The Doctor Who Real Time Marathon: The Dead Planet - The Ambush
Doctor Who - The Dead Planet (21/12/03)
What a brilliant episode! It started off very oddly with a panning shot of the petrified jungle they've landed in filmed in negative, then turning normal as it arrived on Barbara, Ian, the Doctor and Susan walking out of the ship. Great atmosphere and emphasis on Ian and Barbara coming to terms with arriving on an alien planet and the possibility of not being able to get back home.
The exploration of their surroundings was wonderful, with them encountering the strange bit by increasing bit: first the petrified, stone-like trees, then a preserved alien flower, then a weird metal lizard which was dead but not fossilised , then a huge, gorgeous alien city shown in a composite shot of the travellers viewing it from the top of a cliff.
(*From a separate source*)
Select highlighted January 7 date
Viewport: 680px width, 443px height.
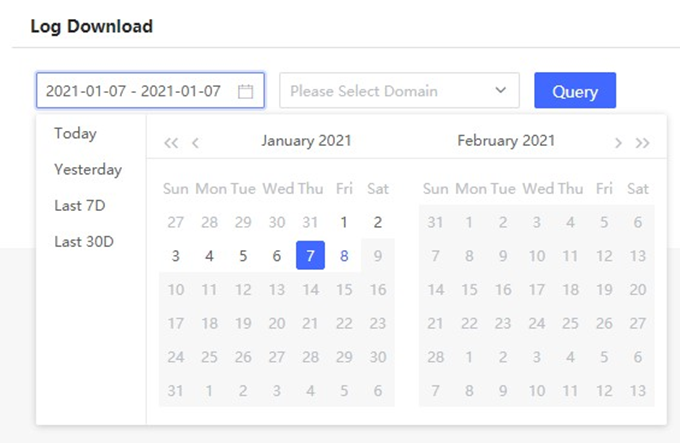click(x=310, y=256)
The Doctor obviously wanted to have a closer look but it was getting dark so they went back to the ship, and on the way 'someone' touched Susan's shoulder - but no one believed her. The Doctor showed everyone the food machine, which was quite cool, and tried to establish their location with little success, and Barbara tried to calm Susan down. Then they heard noises of someone outside the ship and everyone bar the Doctor voted to leave. So the Doctor sabotaged the ship, tipping mercury out of the Fluid Link without anyone seeing and immobilising the TARDIS so they'd have to go down and find some in the city. Very stupid given they have absolutely no proof there's any there!
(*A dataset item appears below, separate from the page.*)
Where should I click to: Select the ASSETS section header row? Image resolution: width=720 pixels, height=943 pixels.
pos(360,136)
They left the next morning, finding a box of phials outside the TARDIS which Susan took inside so that the Doctor could study them later. They reached the city, all feeling ill and unaware that they're all succumbing to radiation sickness, then split up to have a quick recce. However, Barbara got lost in a building (watched by CCTV), was trapped in a lift and taken underground where she encountered a 'thing'!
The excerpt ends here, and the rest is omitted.